I stencilled the reflections in pale blue pebeo texile paint onto more black paper.  I got some advice about how to make the shapes sharp and stop the paint from getting under the edges of the stencil from 'Printing by Hand' by Lena Corwin, published by Stewart,Tabori & Chang 2008.

I'm not sure about the shape of the whole thing, but the reflections came out very well, making the flat paper look as if it's made of a lump of jellified oil. The paint should have had more green in it.

I then moved on to the black rays out from the centre, and decided that string relief would work. I wound string round a large and a smaller doughnut shape of cardboard and then used it to print some patterns. I used acrylic paint with textile medium for all the following.


This pattern gives some regular negative shapes.
I thought the semicircles might build into something like
a landscape but it was too regular for that. 
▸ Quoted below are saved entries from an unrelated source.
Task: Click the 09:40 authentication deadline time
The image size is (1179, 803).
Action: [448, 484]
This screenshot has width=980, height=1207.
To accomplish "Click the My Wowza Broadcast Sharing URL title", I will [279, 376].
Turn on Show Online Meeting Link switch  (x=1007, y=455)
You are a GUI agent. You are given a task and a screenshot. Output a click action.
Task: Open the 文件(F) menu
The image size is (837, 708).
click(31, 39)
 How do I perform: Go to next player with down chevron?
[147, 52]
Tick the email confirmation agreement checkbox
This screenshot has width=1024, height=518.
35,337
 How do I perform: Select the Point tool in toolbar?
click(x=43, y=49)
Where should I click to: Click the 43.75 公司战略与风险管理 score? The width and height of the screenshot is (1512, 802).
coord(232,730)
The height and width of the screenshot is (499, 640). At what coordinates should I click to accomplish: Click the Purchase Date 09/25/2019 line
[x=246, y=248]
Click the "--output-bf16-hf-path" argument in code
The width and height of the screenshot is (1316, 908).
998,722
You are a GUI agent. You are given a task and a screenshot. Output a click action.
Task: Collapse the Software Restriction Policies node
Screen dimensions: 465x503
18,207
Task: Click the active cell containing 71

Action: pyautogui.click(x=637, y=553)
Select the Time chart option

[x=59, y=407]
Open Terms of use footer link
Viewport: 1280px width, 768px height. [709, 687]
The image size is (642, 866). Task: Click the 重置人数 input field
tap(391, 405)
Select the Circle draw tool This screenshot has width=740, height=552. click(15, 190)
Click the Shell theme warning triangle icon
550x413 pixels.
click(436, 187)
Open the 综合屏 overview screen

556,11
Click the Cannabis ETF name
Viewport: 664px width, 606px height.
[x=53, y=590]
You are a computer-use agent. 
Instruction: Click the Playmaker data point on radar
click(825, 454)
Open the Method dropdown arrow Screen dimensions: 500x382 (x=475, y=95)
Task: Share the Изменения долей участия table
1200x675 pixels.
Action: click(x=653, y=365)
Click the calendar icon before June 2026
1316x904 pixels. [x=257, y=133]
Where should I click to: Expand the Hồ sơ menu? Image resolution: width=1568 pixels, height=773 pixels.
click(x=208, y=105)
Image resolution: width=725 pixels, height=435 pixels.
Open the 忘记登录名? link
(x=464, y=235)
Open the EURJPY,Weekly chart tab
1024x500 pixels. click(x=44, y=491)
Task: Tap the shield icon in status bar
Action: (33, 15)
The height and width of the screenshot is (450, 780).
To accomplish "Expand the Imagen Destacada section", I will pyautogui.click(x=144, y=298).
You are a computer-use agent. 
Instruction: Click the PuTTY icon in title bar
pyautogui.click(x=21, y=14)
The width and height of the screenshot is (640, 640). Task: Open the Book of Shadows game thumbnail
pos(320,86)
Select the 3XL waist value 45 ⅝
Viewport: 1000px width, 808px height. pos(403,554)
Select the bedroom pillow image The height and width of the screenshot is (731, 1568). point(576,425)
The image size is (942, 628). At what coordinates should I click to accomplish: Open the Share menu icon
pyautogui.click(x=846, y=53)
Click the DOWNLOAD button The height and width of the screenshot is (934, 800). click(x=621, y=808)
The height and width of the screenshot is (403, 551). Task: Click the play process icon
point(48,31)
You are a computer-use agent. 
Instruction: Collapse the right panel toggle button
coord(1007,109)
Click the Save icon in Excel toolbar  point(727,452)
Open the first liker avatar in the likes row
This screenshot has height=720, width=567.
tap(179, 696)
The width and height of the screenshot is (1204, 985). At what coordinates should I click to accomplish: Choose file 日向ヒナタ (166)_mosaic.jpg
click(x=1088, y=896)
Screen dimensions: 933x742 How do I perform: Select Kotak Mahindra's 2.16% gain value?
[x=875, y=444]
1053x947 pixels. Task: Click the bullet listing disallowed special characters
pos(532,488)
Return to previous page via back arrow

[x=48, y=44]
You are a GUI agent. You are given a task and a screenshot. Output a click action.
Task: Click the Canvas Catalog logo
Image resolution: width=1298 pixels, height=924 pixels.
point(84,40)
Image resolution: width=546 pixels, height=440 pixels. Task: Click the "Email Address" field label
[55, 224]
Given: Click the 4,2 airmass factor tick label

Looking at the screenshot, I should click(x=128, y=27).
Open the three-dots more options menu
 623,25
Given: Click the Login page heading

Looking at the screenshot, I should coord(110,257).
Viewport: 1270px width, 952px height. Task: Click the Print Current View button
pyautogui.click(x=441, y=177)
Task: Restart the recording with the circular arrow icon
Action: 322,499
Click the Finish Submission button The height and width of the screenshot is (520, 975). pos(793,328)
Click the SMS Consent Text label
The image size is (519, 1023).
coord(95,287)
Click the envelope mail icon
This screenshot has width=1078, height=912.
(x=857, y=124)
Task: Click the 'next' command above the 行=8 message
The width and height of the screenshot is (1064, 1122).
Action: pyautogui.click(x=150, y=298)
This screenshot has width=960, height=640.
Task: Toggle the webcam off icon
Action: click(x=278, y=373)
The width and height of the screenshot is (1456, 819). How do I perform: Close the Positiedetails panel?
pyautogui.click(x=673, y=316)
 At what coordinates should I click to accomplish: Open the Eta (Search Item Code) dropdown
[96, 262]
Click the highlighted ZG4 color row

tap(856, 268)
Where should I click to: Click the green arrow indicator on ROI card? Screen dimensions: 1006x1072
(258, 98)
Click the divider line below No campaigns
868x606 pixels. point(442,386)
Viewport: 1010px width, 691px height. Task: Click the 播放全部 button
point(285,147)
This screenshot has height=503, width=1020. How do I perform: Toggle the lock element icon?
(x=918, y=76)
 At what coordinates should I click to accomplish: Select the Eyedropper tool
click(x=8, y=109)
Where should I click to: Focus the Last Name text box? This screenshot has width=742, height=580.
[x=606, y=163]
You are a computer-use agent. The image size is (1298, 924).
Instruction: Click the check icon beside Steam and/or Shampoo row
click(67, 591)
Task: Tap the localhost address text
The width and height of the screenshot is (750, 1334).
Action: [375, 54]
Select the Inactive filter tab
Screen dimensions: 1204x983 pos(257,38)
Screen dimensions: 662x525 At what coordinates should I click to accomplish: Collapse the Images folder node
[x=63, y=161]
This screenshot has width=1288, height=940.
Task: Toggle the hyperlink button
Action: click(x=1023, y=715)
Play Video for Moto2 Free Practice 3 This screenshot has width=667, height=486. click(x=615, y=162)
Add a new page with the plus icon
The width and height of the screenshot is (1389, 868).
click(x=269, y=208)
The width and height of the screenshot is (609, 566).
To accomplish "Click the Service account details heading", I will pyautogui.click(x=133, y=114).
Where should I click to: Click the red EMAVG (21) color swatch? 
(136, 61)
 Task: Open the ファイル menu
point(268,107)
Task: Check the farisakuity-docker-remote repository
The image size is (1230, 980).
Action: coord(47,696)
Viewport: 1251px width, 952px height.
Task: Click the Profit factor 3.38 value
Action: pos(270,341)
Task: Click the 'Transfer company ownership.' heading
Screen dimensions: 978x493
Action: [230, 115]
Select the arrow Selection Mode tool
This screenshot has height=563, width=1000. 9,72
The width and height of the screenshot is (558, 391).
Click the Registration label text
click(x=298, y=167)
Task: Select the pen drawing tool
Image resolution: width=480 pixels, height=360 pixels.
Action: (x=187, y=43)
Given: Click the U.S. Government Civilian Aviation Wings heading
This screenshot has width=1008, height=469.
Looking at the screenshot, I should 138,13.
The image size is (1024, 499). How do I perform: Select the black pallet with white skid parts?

This was made on the matt side of brown envelope paper
with two layers of the smaller relief stamp in different intensities of red.
This looked better to me, almost like sea anemones or seeds
down a microscope. I like the way one colour takes over
from the other on different sides of the image. 
Printed on white poplin. I used various different colours of paint of similar intensity for all the small circles, but you can't tell that in this photo. The larger circles are centred around red circles printed using bubble wrap. The pattern on the left is pretty and fairly regular. The one on the right is more organic looking and spikey. I like the way the bubbles underneath make it look under water. I was pleased that the two circles overlap as intended at their intersection giving a darker circle like I have in my iris. 
Printed on almost transparent yellow organza. You can see a couple of pages of Vogue underneath keeping my printing pad clean. (This was taken before I realised that a hard surface is better for stencils!).
This time I tried to print several layers together - both circles of 'rays' and also stencil the black parts of the iris on top.
I used pinks for the black parts. Perhaps the pale pink inner circle didn't work so well.
You can see the stencil card on the bottom right. 


This is the same iris with the reflection stencil added in yellow.
I put white paper under the fabric,
but sadly the background still hasn't come out
as the lovely pale yellow it is in real life.
You will have spotted that I accidentally reversed this image
through not thinking it through properly when I made the
relief stamps. The stencils are of course reversible.

For this one I did the reflection stencil in complementary purple.
I must have put it in the wrong place because
one of the reflections is outside the ring of rays. Anyway it makes
a lot more sense for the reflections to be light in colour,
Once again, I started this exercise wondering if I could do it, not least because I haven't been successful in finding suitable foam for the printing pad or for making stamps, and because my attempts to print linocuts have so far been rather pathetic. But yet again, once I got into this exercise I got carried away by the exciting exploration of it all, and not only gained confidence but found out how to do things along the way.

So far it seems to be a matter of being ridiculously ambitious and getting help from books and the internet when needed. I thought I would have to ask my tutor for lots of advice about the fundamentals, but so far that has not been necessary. I made a printing pad out of an old square tile, some blanket, and a thick plastic shopping bag. I have even found a supply of high density foam this week (Cowling & Wilcox Ltd, Camberwell).

I was initially worried that I didn't know what I was supposed to produce at the end of these exercises.  But once I settled into it, it became obvious which drawings and ideas appealed to me, so I just got on with working with those, without worrying too much about what was going to come of it in the end. And obviously this has led to a whole lot of new ideas and techniques and combinations of things for my sketchbook.

And the other result of this is that yet again I wish I had a month or so to explore these things more, and see where they take me, but I don't, I have till the end of November to complete this section. Reminding me that this is the introductory course to build up a source book and a way of working to take with me into other courses.